*PROBLEM REQUIREMENTS*. Go over the entries below line by line, copying each one that contains the word "Click".

*PROVIDED ENTRIES*.
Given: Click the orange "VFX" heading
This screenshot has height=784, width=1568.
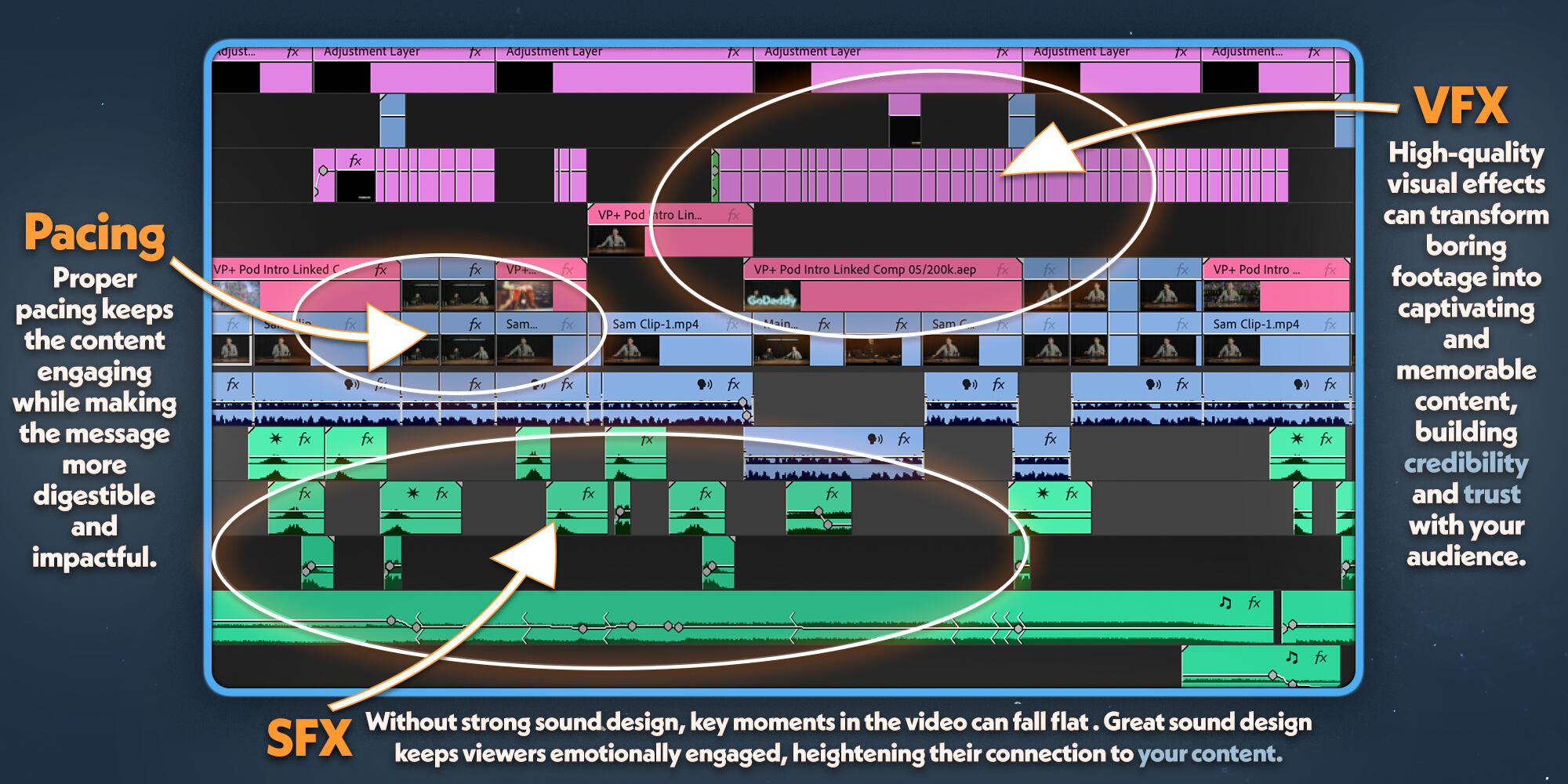Looking at the screenshot, I should 1461,106.
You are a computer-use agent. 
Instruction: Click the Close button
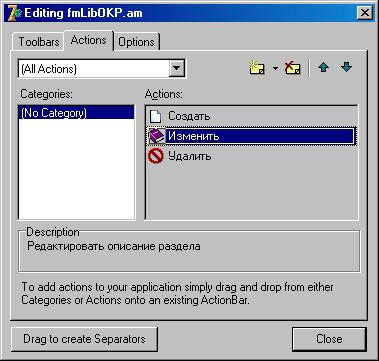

*SOLUTION*.
Given: Click the orange "VFX" heading
Instruction: Click the Close button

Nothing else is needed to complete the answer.